# Work request
Return everything in the Rancho Olómpali text below from "With the cession" down to "Ynitia in 1862.", copied word for word.
*** Selected excerpt ***
Rancho Olómpali was a 8877 acre Mexican land grant in present-day Marin County, California given in 1834 by governor Manuel Micheltorena to Camilo Ynitia, son of a Coast Miwok chief. The name Olómpali comes from the Coast Miwok language and likely means southern village or southern people. The land grant is between present-day Novato and Petaluma. A part of this land now comprises the Olompali State Historic Park.

==History==
In 1843 Mexican governor Micheltorena granted Rancho Olómpali to Camilo Ynitia. Camilo was the only Native American on the northern frontier of Alta California to secure and keep a large land grant for his tribe.

With the cession of California to the United States following the Mexican-American War, the 1848 Treaty of Guadalupe Hidalgo provided that the land grants would be honored. As required by the Land Act of 1851, a claim for Rancho Olómpali was filed with the Public Land Commission in 1852, and the grant was patented to Camilo Ynitia in 1862.
*** End of Selected excerpt ***
*** Records ***
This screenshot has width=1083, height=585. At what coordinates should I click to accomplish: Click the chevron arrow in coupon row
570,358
*** End of Records ***
*** Records ***
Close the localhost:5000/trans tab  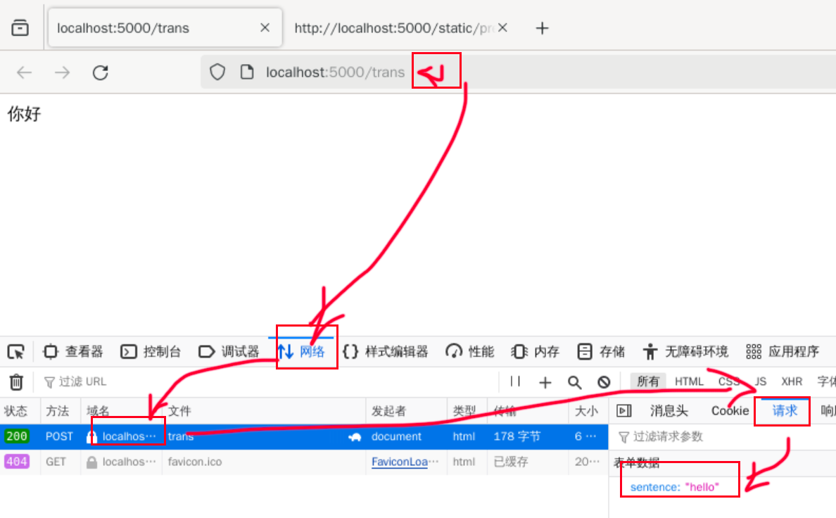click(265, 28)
*** End of Records ***
*** Records ***
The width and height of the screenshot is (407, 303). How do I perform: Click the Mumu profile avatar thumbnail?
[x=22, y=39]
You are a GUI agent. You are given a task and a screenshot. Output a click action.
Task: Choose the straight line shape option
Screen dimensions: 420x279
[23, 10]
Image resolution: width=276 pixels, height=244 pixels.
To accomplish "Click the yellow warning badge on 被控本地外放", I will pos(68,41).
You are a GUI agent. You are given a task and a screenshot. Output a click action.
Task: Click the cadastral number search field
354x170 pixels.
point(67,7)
*** End of Records ***
# Exercise response
With the cession of California to the United States following the Mexican-American War, the 1848 Treaty of Guadalupe Hidalgo provided that the land grants would be honored. As required by the Land Act of 1851, a claim for Rancho Olómpali was filed with the Public Land Commission in 1852, and the grant was patented to Camilo Ynitia in 1862.